Итак, «маленькая трагедия» грозила обернуться «маленьким трагифарсом», ибо вместо «гуляки праздного», «легкомысленного» гения, не сознающего божественного дара, ему отпущенного, в пушкинский «высокий» сюжет русской культурой конца XIX столетия была подставлена явно неуместная фигура самого настоящего безумца и гуляки, проведшего лучшую часть своей молодости в притонах и кабаках, унаследовавшего от своего родителя в качестве главного «капитала» хронический алкоголизм и дурную психическую наследственность, соединявшего в одном лице, по собственным же его словам, «блуд» и «поэзию». Здесь было от чего прийти в отчаяние — «сочетание идиота и гения…»!
И пока Ясинский «со товарищи» примеривались, каким «штилем» описывать как снег на голову свалившееся «сочетание» — «высоким», «средним» или «низким», — свое веское слово сказал недавний гость «вторников» Ясинского — Илья Ефимович Репин 23. К череде словесных портретов Фофанова он прибавил свой — живописный — портрет, в котором демонстративно спутал все «штили».

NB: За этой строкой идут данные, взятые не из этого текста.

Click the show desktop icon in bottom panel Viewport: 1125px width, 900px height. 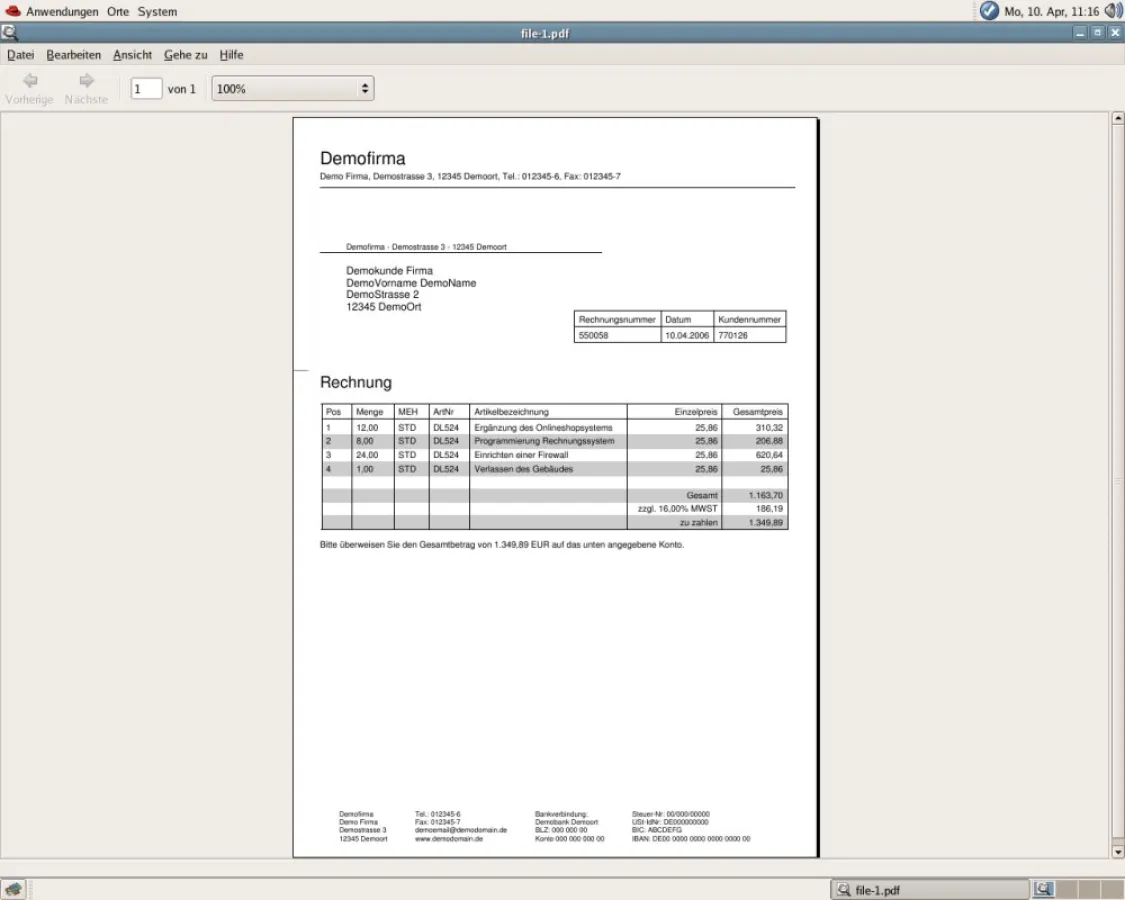[x=13, y=889]
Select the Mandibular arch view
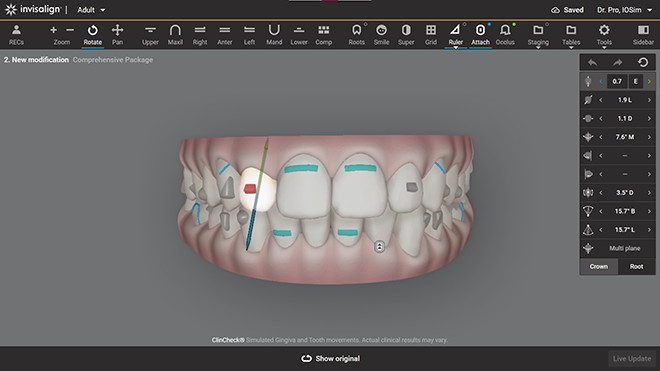 click(274, 35)
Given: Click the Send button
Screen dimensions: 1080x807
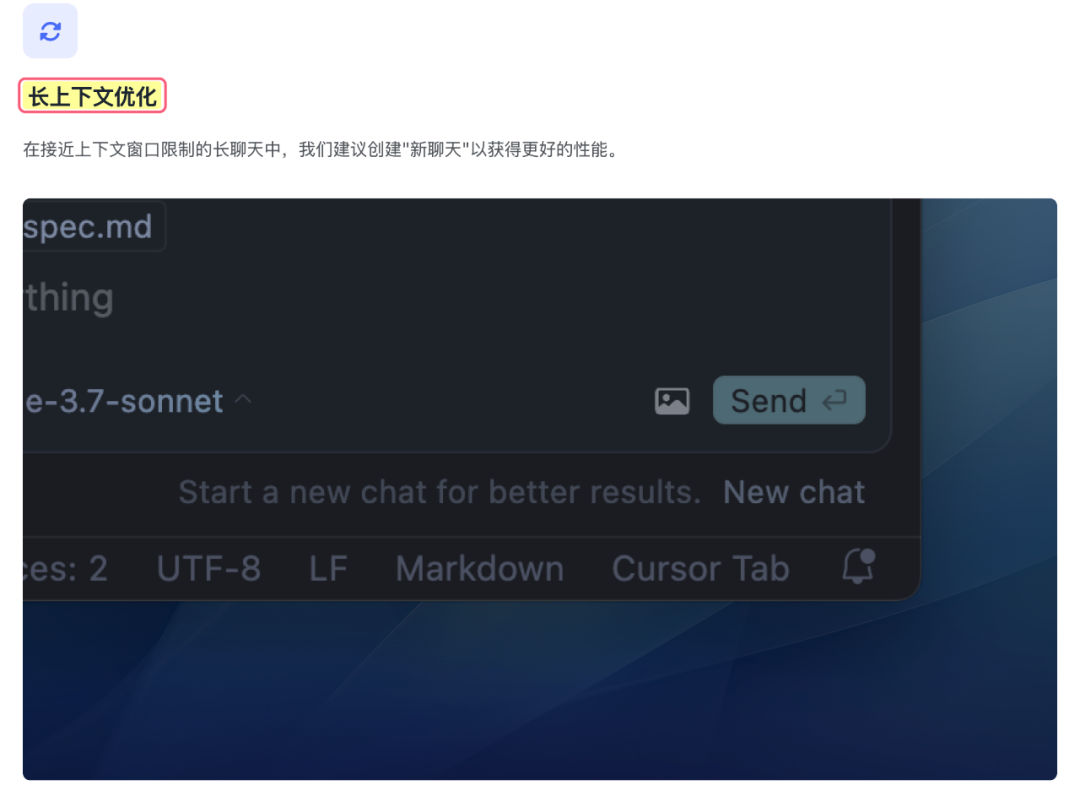Looking at the screenshot, I should point(789,400).
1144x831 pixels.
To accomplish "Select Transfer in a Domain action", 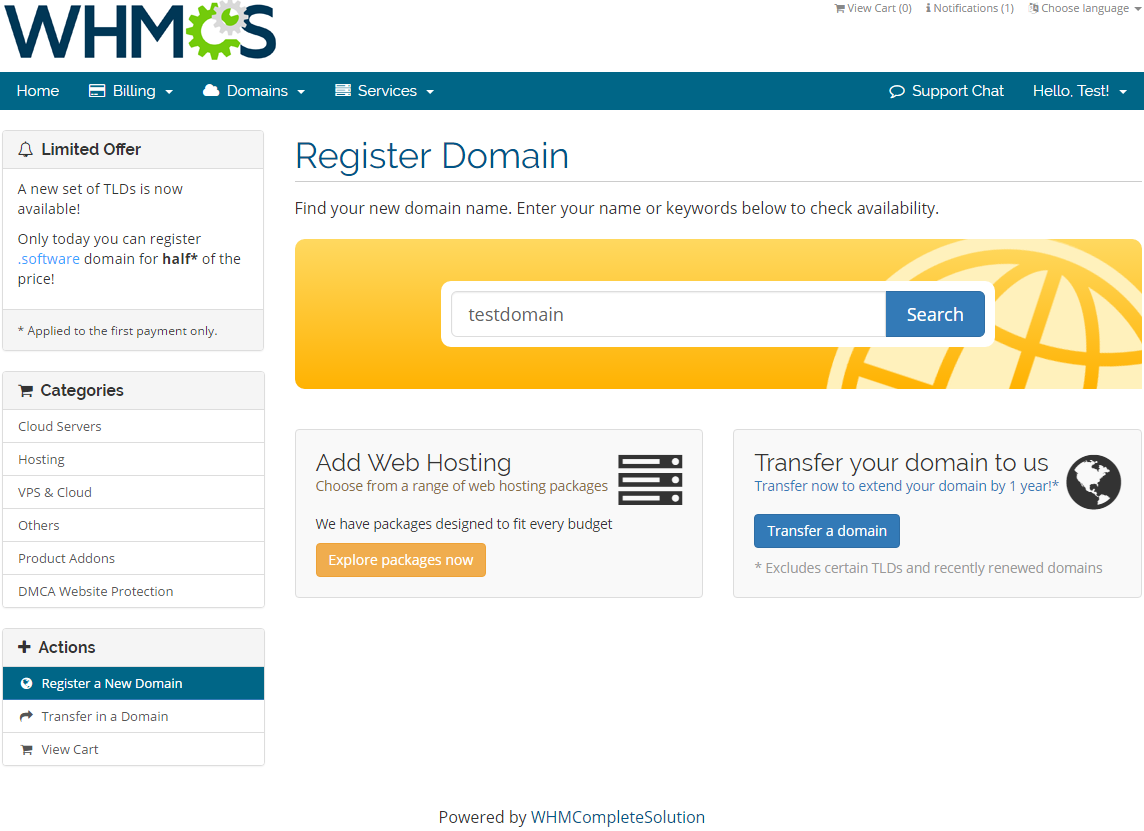I will [x=104, y=716].
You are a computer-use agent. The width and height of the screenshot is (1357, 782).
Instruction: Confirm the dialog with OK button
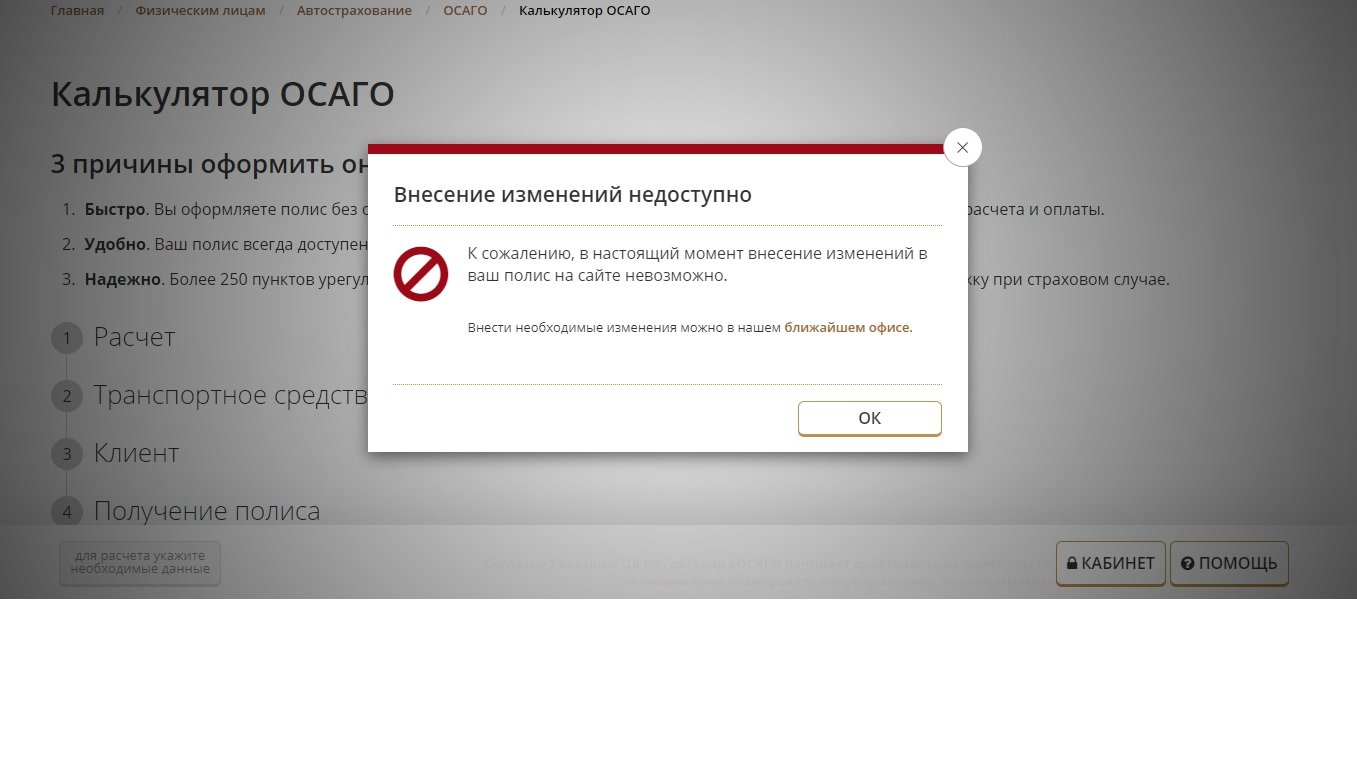point(869,418)
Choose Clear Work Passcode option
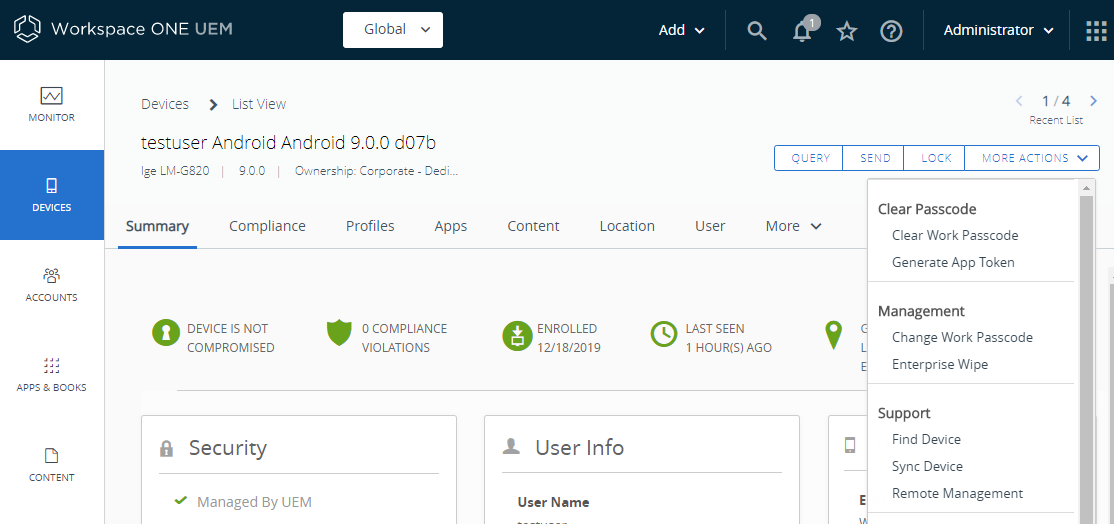Screen dimensions: 1114x524 pos(955,236)
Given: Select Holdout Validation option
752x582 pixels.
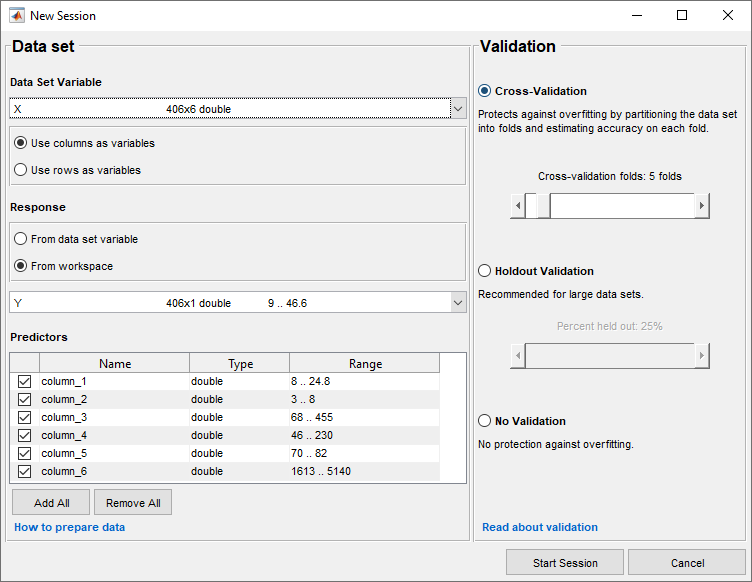Looking at the screenshot, I should 485,271.
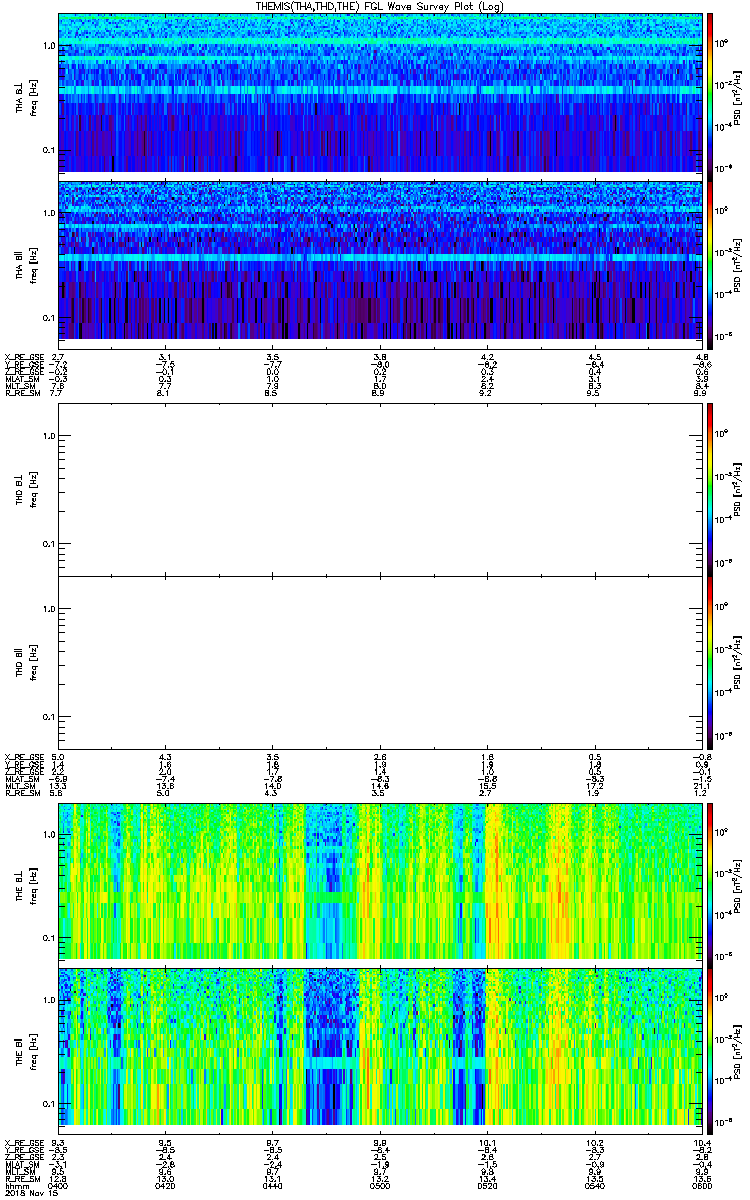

Свидетелем создания этого портрета волею судеб стал и новый друг Репина — А.В. Жиркевич.
В ту эпоху, когда писался портрет (с ноября 1887 по февраль 1888 гг. 24 — С.С.), — отмечал он в дневнике, — я бывал часто и у Фофанова, и у Репина, а потому знаю, сколько надо было гражданского мужества со стороны художника, чтобы своей гениальной кистью заставить общество говорить о скромном нищем поэте, про которого в обществе ходили грязные легенды и сплетни! Фофанов и я, мы много ожидали от этого портрета для славы первого, и искренний Конст<антин> М<ихайло>вич с детской радостью рассказывал мне о каждом новом штрихе, который обессмертивал его на полотне. Он все хотел, чтобы я сходил к Репину и взглянул сам на портрет. Наконец мне удалось увидеть это произведение! Помню, как поразила меня и поза, и бледность лица Фофанова, которые делают портрет так поражающе похожим. Да! Я видел не раз Конст<антина> Мих<айлови>ча с таким лицом и в такой позе! Фофанов-мистик, Фофанов-дикарь, Фофанов-самородок и Фофанов-нищий труженик — так и взглянул мне в душу, шевеля в ней и жалость, и восторг. Все прошлое Фофанова было в этом великом произведении: его темная юность, развратная молодость, голодные дни, чередовавшиеся с ночами разгула, его недалекий ум и грандиозно развитое нравственное и поэтическое чутье, наконец, его стремление к возвышенному и честному, проходящее через всю его жизнь как победный, яркий и теплый луч, при котором забываешь все безобразное и грязь той обстановки, которую этот Божественный луч освещает! И что же? Публика не поняла, не уловила того, что скрывалось за красками портрета, и излила поток грязи и насмешек на Репина и Фофанова! Помню, как возмущался и скорбел душою Фофанов при каждой новой насмешке, которая появлялась и в газетах, и в сатирических листках, и как гордо спокоен был Репин 25.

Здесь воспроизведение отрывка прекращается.